REQUIRED ACTION: Begin at the line where "You are a computer-use" appears and reproduce exactly every line through the end of the data below, both included, skipping pictures.
Start of EXTRACTED MATERIAL
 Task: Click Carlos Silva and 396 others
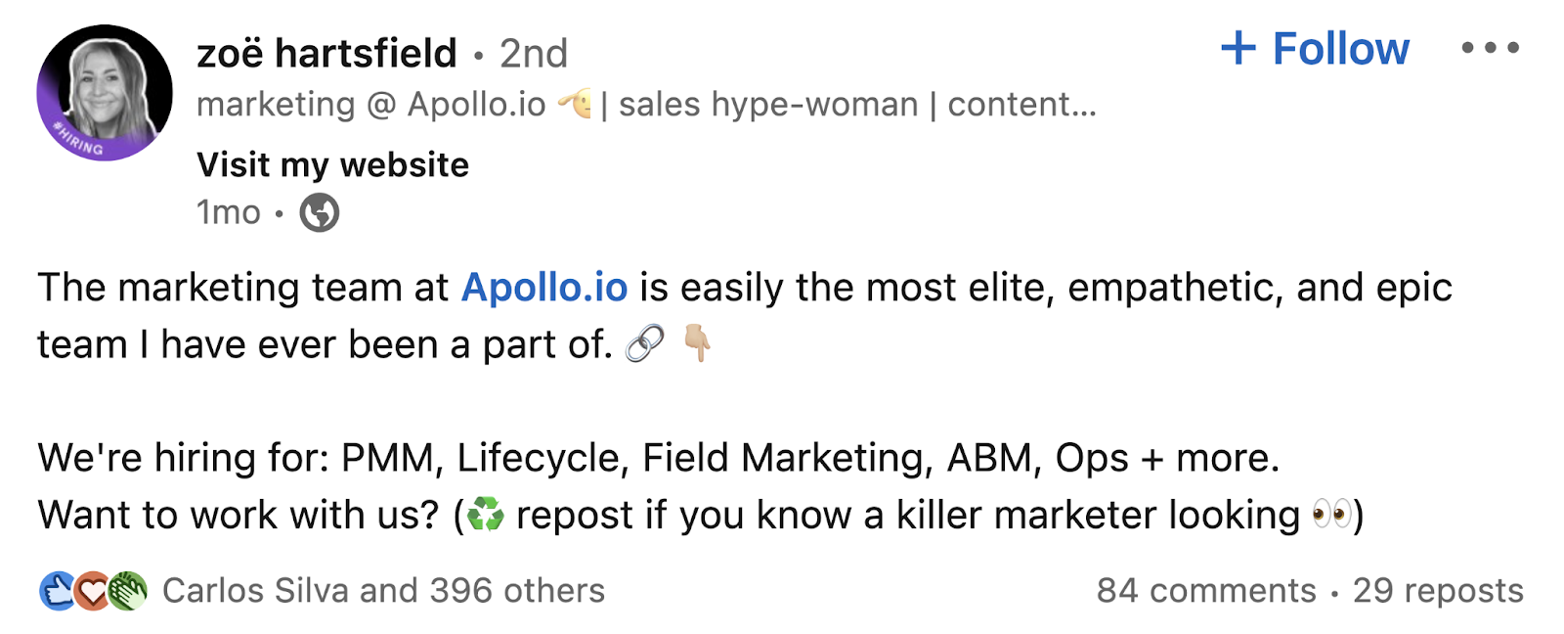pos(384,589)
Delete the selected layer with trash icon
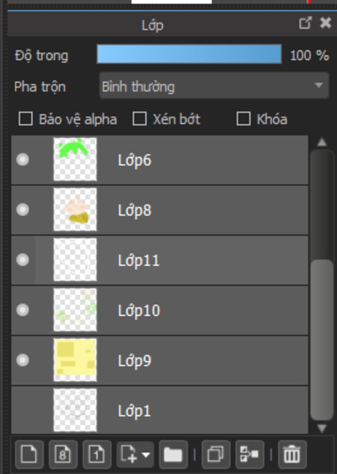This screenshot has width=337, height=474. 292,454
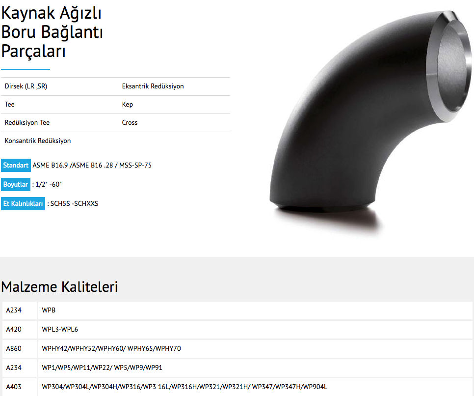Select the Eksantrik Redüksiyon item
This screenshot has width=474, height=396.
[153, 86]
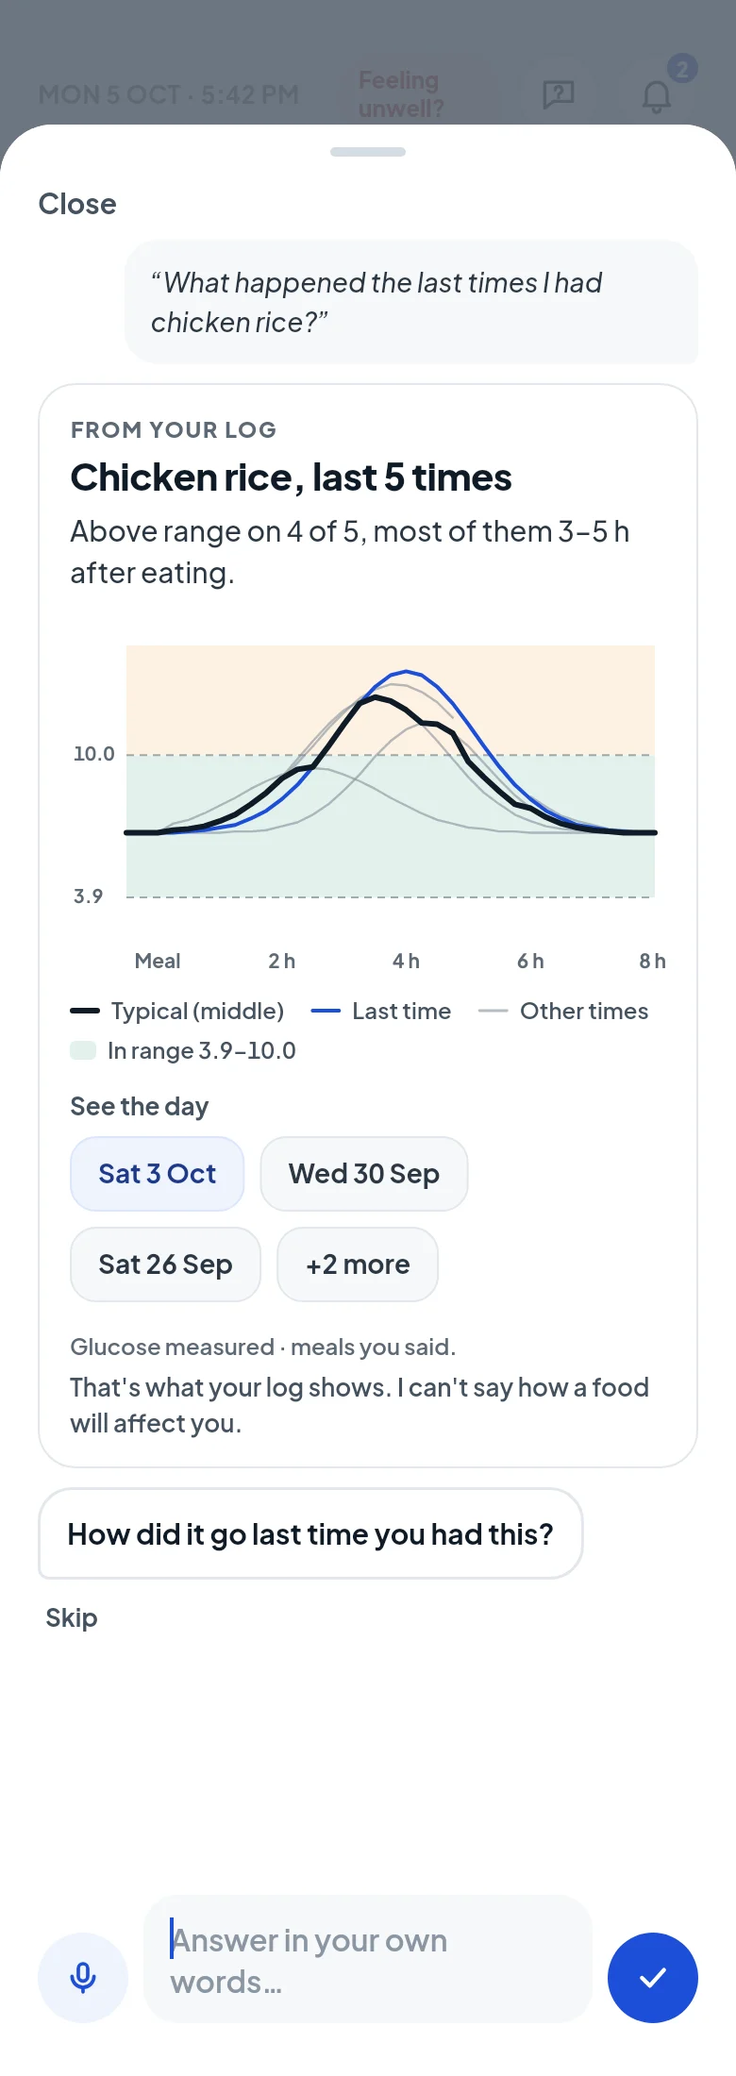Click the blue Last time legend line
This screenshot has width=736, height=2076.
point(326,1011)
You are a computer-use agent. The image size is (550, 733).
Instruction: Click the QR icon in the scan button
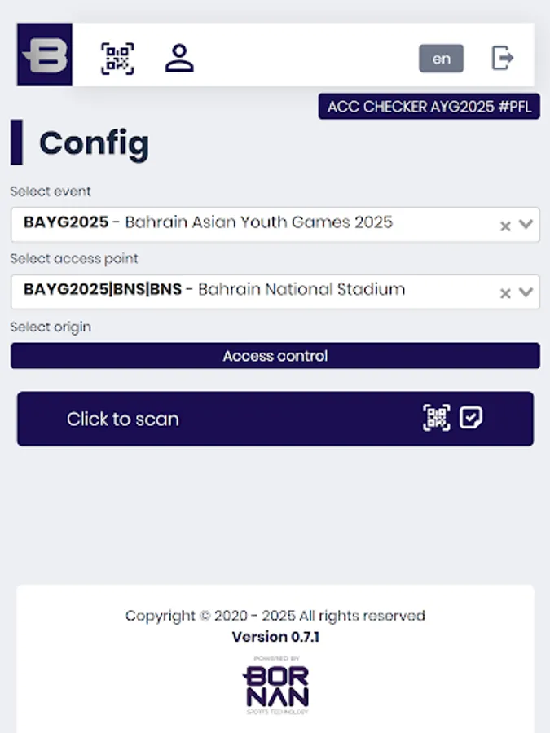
End of EXTRACTED MATERIAL
OUTPUT FOR THIS EXERCISE:
You are a computer-use agent. The image size is (550, 733).
Instruction: Click the QR icon in the scan button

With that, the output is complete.